A.B., La Gazzetta della Sport 25/2/2010, 25 febbraio 2010
ROCHETTE TERZA CON LA MORTE NEL CUORE
VANCOUVER Provate a mettervi nei suoi pattini. Provate a ricordare come vi siete sentiti quando vi è venuto a mancare uno dei vostri affetti più cari. Un genitore, un fratello, un amico vero. Provate a visualizzare quel mondo vuoto. E poi rendetevi conto di quel ha fatto Joannie Rochette. Lei, canadese e un’Olimpiade in Canada. Pensava a questa gara dal 2003, Joannie, dal momento in cui attribuirono a Vancouver l’organizzazione dei ventunesimi Giochi invernali. Aveva 17 anni. Poi giorni, mesi e stagioni con in testa solo un obiettivo. Con in mezzo alti e bassi, è ovvio: mal’ultimo periodo va bene, va alla grande. Tanto che miss Rochette, in una gara durissima, si presenta tra le favorite al podio. Ma domenica mattina, quando l’emozione comincia a farle mancare il fiato, l’orizzonte di colpo si capovolge.
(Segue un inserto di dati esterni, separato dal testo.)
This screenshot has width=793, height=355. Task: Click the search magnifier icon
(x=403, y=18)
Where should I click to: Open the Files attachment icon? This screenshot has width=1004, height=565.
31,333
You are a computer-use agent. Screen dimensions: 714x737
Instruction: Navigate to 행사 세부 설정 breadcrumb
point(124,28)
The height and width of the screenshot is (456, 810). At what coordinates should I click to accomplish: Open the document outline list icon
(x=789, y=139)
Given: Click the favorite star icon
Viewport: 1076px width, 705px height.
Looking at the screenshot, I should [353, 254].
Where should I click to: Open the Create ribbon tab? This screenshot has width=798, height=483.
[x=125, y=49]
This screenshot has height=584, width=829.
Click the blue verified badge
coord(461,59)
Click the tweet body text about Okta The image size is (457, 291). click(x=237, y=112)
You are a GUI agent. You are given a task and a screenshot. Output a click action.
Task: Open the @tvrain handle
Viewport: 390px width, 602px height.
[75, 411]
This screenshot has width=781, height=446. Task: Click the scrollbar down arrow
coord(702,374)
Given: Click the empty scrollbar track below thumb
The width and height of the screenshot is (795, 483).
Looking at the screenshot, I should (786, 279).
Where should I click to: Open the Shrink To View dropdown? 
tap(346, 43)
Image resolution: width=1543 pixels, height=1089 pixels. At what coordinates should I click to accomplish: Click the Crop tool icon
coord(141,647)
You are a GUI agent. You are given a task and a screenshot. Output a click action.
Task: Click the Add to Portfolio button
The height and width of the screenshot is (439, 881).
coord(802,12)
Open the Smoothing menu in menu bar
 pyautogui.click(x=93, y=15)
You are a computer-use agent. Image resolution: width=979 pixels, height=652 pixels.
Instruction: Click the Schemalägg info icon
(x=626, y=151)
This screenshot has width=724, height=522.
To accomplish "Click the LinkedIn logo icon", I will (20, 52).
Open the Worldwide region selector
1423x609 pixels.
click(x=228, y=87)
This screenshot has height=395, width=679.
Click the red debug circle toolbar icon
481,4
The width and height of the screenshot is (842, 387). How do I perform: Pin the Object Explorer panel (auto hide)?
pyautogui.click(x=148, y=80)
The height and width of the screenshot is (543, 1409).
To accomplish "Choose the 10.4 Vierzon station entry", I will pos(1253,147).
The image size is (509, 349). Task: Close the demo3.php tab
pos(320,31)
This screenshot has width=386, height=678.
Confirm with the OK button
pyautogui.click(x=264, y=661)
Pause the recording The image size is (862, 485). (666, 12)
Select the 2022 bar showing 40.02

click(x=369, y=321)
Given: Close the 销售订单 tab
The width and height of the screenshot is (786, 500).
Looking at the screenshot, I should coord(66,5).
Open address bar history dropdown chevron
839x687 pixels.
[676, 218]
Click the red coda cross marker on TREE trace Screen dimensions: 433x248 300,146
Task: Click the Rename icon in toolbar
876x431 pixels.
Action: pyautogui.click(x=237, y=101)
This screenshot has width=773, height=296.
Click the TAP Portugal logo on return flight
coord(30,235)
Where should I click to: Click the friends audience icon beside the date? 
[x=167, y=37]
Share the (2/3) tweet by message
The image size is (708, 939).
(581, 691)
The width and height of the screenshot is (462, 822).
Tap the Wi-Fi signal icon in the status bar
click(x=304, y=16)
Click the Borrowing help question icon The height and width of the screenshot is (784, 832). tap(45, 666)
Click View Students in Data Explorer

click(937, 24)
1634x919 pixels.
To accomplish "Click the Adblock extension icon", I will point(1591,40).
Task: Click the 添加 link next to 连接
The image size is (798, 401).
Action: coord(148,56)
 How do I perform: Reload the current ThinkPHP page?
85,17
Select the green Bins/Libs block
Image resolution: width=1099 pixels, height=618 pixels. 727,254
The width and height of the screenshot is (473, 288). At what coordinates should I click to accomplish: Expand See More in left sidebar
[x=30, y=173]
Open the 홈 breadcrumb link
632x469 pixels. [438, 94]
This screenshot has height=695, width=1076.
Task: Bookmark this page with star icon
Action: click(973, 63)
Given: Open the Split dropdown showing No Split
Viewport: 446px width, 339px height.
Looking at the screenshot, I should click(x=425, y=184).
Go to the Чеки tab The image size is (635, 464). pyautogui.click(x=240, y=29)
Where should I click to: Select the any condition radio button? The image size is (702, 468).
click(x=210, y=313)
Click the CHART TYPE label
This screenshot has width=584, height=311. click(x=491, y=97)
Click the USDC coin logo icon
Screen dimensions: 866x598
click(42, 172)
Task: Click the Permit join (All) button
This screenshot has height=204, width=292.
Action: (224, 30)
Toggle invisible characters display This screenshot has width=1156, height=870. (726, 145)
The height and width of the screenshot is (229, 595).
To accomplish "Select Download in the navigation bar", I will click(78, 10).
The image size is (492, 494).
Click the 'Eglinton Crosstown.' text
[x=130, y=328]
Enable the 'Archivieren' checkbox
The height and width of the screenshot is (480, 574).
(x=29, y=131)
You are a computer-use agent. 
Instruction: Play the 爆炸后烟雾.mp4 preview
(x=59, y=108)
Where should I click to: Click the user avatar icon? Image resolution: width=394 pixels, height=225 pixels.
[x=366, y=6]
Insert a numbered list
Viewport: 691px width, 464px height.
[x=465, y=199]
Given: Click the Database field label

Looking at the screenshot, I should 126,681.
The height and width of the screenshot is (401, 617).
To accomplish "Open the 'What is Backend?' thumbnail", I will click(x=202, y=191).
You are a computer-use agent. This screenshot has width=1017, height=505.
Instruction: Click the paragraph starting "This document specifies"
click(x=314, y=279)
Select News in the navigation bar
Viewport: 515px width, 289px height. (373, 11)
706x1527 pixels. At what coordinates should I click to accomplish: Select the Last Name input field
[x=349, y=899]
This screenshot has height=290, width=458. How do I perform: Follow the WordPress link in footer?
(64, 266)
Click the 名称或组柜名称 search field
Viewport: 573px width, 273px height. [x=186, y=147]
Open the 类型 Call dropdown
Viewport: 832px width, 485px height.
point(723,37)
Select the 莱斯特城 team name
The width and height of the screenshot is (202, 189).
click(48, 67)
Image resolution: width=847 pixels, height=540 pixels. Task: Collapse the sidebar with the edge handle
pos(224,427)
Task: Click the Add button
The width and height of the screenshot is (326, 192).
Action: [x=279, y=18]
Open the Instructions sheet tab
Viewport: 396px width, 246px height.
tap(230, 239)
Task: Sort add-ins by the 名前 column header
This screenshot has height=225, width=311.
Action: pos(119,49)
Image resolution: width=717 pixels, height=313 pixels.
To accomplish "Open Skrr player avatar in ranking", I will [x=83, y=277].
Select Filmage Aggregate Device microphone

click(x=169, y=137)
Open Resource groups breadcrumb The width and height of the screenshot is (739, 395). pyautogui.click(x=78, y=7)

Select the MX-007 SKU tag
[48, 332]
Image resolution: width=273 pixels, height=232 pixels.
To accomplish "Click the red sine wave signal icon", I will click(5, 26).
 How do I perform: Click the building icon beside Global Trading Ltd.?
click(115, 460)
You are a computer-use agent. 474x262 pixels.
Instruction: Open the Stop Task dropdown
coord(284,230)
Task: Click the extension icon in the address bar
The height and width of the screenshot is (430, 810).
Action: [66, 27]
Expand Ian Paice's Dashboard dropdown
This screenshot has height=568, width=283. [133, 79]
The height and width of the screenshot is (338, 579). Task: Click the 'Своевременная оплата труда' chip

Mamma Therese, appena arrivata in città, è stroncata da un infarto. Commozione E’ papà Normand a informarla: Joannie decide di continuare. Mamma avrebbe voluto così. Si allena altri due giorni: corone di fiori e tripli lutz, funerale e sequenze di passi. Poi va in gara. E’ come in trance. Il volto, a centro pista, è una maschera di tensione. Le luci delle telecamere di tutto il mondo sono sui suoi occhi. Ma la ragazza pare imperturbabile. Pattina divinamente, pattina come mai ha fatto. Centra addirittura il personale. E’ terza, splendidamente terza. Meglio fanno solo Yu-Na Kim, che lima il proprio record del mondo e Mao Asada. Alla fine del programma, le lacrime che aveva dentro da giorni, sgorgano copiose. E noi 14.200 del Pacific Coliseum piangiamo con lei. Joannie si batte una mano sul cuore, abbraccia gli allenatori, resta impietrita sul kiss & cry. Il pattinaggio di figura è finzione? Non qui. Non stasera. Non adesso.